## 文档摘录

----

题意
给定一棵 $n$ 个节点的树, 每条边有边权 $w$ .
$m$ 组询问 $(x, y)$ : 求 $path(x, y)$ 上的所有边权中, 是否能够找出三条, 组成三角形.
$n \le 100000$ .
分析
不妨设权值的集合为 $\left\{ a_1, a_2, ..., a_k \right\}(a_1 \le a_2 \le ... \le a_k)$ .
如果存在三条, 那么一定 $\exists i \in [1, k-2], a_i + a_{i+1} > a_{i+2}$ .
也就是说, 暴力判定的复杂度是 $O(k \log k)$ .
我们尝试找到更多性质, 来更好的求解这个问题.
假设组成不了三角形, 那么要求 $a_{i+2} \ge a_i + a_{i+1}$ , 而增长最慢的情况是 $a_{i+2} = a_i + a_{i+1}$ .
但这样已经够快了, 是斐波那契数列.
所以只要超出 50 项左右, 就一定有解.
实现
#include <cstdio>
#include <cstring>
#include <cstdlib>
#include <cctype>
#include <algorithm>
#include <vector>
using namespace std;
#define F(i, a, b) for (register int i = (a); i <= (b); i++)
const int N = 200005;
int n, m;
struct Edge {
int v, d, nx;
inline Edge(int _v = 0, int _d = 0, int _nx = 0): v(_v), d(_d), nx(_nx) {}
}mp[N];
int tot, hd[N];
int par[N], dep[N], w[N];
int s[N], top;
inline int rd(void) {
int f = 1; char c = getchar(); for (; !isdigit(c); c = getchar()) if (c == ‘-‘) f = -1;
int x = 0; for (; isdigit(c); c = getchar()) x = x*10+c-‘0‘; return x*f;
}
inline void Ins(int u, int v, int d) { mp[++tot] = Edge(v, d, hd[u]), hd[u] = tot; }
void Prework(int x) {
for (int k = hd[x]; k > 0; k = mp[k].nx)
if (mp[k].v != par[x]) {
par[mp[k].v] = x, dep[mp[k].v] = dep[x]+1, w[mp[k].v] = mp[k].d;
Prework(mp[k].v);
}
}
int main(void) {
#ifndef ONLINE_JUDGE
freopen("xsy1158.in", "r", stdin);
freopen("xsy1158.out", "w", stdout);
#endif
for (int nT = rd(), t = 1; t <= nT; t++) {
tot = 0, memset(hd, 0, sizeof hd);
n = rd();
F(i, 1, n-1) {
int u = rd(), v = rd(), d = rd();
Ins(u, v, d), Ins(v, u, d);
}
memset(par, 0, sizeof par), memset(dep, 0, sizeof dep), memset(w, 0, sizeof w);
Prework(1);
printf("Case #%d:\n", t);
m = rd();
F(i, 1, m) {
int u = rd(), v = rd();
for (top = 0; top <= 50 && u != v; )
dep[u] > dep[v] ? (s[++top] = w[u], u = par[u]) : (s[++top] = w[v], v = par[v]);
if (top > 50) puts("Yes");
else {
bool done = false;
sort(s+1, s+top+1);
for (int j = 1; j+2 <= top && !done; j++)
if (s[j] + s[j+1] > s[j+2])
done = true, puts("Yes");
if (!done) puts("No");
}
}
}
return 0;
}
时间: 2024-10-12 04:13:43

----

## 任务要求
将文档摘录中以“假设组成不了三角形”开头的段落改写得更简短，保留其主要事实。 接下来的数据是独立的材料，与上面的文档摘录无关。

## 所示数据
----

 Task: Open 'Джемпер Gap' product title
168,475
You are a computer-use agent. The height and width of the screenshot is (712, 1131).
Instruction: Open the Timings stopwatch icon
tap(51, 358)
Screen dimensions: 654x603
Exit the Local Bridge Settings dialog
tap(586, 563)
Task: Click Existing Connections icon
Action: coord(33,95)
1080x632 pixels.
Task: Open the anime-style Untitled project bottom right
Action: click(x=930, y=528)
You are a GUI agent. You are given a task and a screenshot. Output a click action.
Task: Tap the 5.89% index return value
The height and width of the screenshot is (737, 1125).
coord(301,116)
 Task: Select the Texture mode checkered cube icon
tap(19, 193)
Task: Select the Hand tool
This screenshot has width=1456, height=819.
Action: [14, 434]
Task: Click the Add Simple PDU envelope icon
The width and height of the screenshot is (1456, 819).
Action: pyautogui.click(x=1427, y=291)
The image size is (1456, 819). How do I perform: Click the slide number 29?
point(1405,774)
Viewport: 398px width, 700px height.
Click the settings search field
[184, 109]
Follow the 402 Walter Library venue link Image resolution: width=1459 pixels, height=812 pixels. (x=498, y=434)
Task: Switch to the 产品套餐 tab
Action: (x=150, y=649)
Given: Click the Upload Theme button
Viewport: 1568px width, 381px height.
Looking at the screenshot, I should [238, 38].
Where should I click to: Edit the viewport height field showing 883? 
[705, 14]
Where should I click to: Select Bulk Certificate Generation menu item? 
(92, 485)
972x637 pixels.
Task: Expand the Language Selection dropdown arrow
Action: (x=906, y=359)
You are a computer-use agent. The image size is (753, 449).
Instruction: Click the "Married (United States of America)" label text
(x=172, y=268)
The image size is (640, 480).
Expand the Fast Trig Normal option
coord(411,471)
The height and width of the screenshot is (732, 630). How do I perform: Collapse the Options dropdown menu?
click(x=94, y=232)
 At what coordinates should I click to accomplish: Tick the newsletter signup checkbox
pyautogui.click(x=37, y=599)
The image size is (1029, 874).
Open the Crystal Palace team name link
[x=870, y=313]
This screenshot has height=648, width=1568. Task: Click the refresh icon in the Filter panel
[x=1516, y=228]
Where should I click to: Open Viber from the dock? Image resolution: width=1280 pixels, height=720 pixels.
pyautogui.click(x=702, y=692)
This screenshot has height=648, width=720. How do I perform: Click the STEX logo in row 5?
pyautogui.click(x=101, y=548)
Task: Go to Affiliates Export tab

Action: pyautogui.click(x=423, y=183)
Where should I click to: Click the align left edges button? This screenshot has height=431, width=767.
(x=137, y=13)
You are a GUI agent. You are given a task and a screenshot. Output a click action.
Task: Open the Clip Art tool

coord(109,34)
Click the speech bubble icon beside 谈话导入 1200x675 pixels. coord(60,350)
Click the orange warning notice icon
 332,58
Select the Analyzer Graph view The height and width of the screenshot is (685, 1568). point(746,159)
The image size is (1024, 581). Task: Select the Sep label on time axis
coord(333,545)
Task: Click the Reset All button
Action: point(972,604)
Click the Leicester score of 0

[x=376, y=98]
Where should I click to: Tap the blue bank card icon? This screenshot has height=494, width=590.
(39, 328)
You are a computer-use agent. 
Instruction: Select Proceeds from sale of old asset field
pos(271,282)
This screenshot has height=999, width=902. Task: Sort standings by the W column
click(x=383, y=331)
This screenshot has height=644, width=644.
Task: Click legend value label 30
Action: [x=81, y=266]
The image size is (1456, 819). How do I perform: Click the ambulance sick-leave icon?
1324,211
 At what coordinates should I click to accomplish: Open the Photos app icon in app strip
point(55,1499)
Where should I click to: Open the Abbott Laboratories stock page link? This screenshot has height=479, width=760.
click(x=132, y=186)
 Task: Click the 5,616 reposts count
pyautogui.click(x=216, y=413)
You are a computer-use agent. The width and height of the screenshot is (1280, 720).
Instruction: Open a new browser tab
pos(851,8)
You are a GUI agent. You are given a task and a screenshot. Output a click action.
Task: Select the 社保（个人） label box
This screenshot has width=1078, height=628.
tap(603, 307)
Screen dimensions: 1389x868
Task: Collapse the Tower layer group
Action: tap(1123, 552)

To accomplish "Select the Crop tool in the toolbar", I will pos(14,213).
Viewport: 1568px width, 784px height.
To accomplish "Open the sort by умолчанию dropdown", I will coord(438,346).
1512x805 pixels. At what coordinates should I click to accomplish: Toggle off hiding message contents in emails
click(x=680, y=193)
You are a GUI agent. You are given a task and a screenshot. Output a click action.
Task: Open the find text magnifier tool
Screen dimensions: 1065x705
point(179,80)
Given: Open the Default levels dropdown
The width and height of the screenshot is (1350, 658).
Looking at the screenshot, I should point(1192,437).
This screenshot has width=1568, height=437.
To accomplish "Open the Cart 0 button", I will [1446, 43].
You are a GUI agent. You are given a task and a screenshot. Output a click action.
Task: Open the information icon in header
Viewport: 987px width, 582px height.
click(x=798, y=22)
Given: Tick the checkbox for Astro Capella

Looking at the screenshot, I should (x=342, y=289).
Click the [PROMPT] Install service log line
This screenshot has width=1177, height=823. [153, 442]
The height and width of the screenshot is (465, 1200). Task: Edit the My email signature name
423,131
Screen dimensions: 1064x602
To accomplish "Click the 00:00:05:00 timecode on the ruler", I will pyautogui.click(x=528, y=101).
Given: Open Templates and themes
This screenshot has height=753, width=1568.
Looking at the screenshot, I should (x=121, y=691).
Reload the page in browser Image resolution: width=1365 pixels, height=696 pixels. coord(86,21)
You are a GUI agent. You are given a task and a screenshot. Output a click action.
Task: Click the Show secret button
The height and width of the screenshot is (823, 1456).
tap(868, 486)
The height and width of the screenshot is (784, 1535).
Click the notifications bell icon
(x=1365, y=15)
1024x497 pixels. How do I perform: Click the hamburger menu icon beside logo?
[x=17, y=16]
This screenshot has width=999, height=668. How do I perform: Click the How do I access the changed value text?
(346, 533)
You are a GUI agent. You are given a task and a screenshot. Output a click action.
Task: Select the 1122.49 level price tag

----

## 输出结果
若无法组成三角形，须满足 $a_{i+2} \ge a_i + a_{i+1}$，增长最慢时取等号，即 $a_{i+2} = a_i + a_{i+1}$。